“美人すぎる騎手”ミシェルが桜花賞の注目馬教えます!

2020年04月09日 21時33分

2歳女王レシステンシアをイチ押し馬に指名したミシェル

【ボンジュール・ミシェル】読者のみなさんボンジュール!

 先週の大阪杯ではこのコラムで取り上げた3頭のうち2頭のワンツー決着となり、その中でも私のイチ押しだったラッキーライラックが勝利してくれました。勢いに乗って、今週は女の子のレース桜花賞(日曜=12日、阪神芝外1600メートル)の気になるレディーをピックアップしたいと思います。

 全ての前哨戦を見せてもらった中で、もっともレベルが高いと思ったチューリップ賞組で、まず気になったのは3着レシステンシア。チューリップ賞の時は体が美しく、状態は良さそうに見えましたが、走りを見ると休み明けでプラス4キロが少し影響したように感じました。この馬はハードに鍛えられて体を絞り、きついコンディションの方が、より能力を発揮できると思います。新馬→ファンタジーS→阪神JFと使いながら、どんどんパフォーマンスを上げていった過程からも、一度使った今回は巻き返してくれるはずです。

 逆に2着クラヴァシュドールの前走は体を絞って、しっかり仕上がっていたように感じました。その分、今回の上積み幅という点では、レシステンシアより少ないように感じます。

 勝ったマルターズディオサは外からいいポジションを取り、スムーズなレースができていたように競馬の上手な馬。今回も崩れることはないように思います。

 このチューリップ賞組の上位3頭が、かなり抜けているように感じますが、逆転があるとすればデアリングタクト。まだ気性が幼く粗削りですが、エルフィンSの走りから将来的にはGI馬になる素質を秘めていると思います。経験の浅さでチューリップ賞組に劣るのは否めないですが、前が速い流れになれば、逆転のシーンまでありそうです。

 個人的に好きな馬なのはエーポス。マイルは長いと思いますが、後ろで我慢してしっかり脚をためることができれば、上位進出も可能ではないでしょうか。乗り難しそうな馬なので、ジョッキーとのコンタクトも重要になってくると思います。

 最終結論としてはレシステンシアが最上位。その相手としてデアリングタクト、マルターズディオサ、以下クラヴァシュドール、エーポスという順にしましたが、この結果を日本で見ることができないのが残念です。

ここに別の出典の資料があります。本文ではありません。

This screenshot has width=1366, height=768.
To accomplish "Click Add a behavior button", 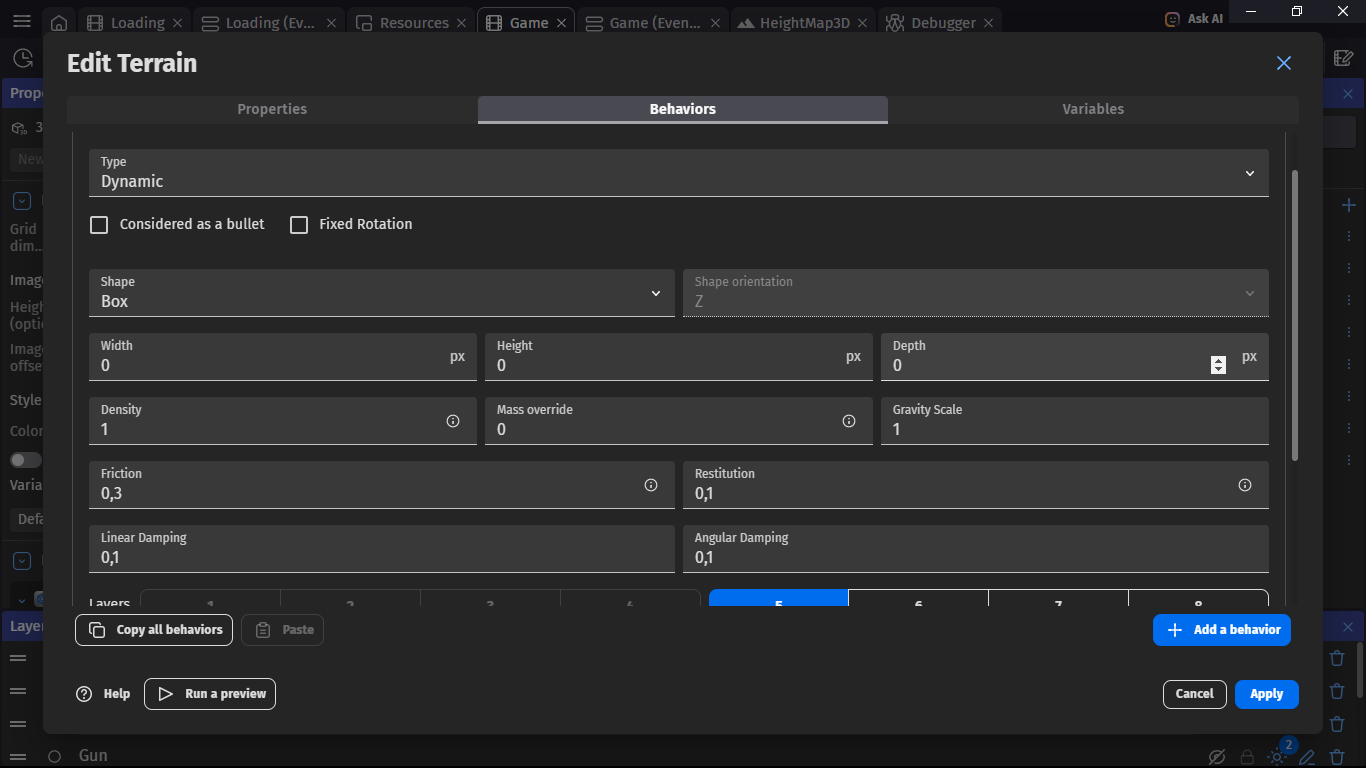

 というのは当初4月いっぱいまで日本に残る予定だったのを変更し、今週フランスに帰る決断をしたからです。本当はまだ日本に残りたいのですが、コロナウイルス拡大の影響で日本でも緊急事態宣言が出され、さらに来週からフランスへの航空便がなくなる可能性が高い状況を踏まえ、予定を早めることにしました。このコラムも今回で最終回となりますが、不定期でも私の近況など、お知らせできたらと思っていますし、秋にNARの短期免許を取得し、日本に戻った際にはまたコラムを再開できたらと思っています。

 無観客競馬が続き、ファンの方と接することができないなかで、このコラムを通じ、競馬以外のことも含め、私のことを少しでも知ってもらう機会があったのはとてもうれしいですし、読者の方には心から感謝の気持ちでいっぱいです。

 そして秋に戻ってきた時にはコロナウイルスも落ち着き、また競馬場でファンの方たちと出会えることを願っています。

 それではみなさん、アトゥタラ(また会いましょう)。

☆ミカエル・ミシェル=1995年7月15日生まれ。フランス南東部イエール出身。10歳で乗馬を始め、2011年に競馬学校に入学。14年3月に騎手デビューし、同年9月に初勝利を挙げる。その後、落馬による負傷で1年半の休養を経て、17年に17勝をマーク。18年には女性騎手として初めてフランス年間リーディングで83日間にわたってトップを維持し、最終的には72勝を挙げ12位で、国内女性騎手の年間勝利記録更新。19年8月にはJRAワールドオールスタージョッキーズで初来日し総合3位となった。今年地方競馬の短期免許を取得し、南関東に参戦。地方競馬の短期免許期間での記録更新となる30勝を挙げる大活躍を見せた。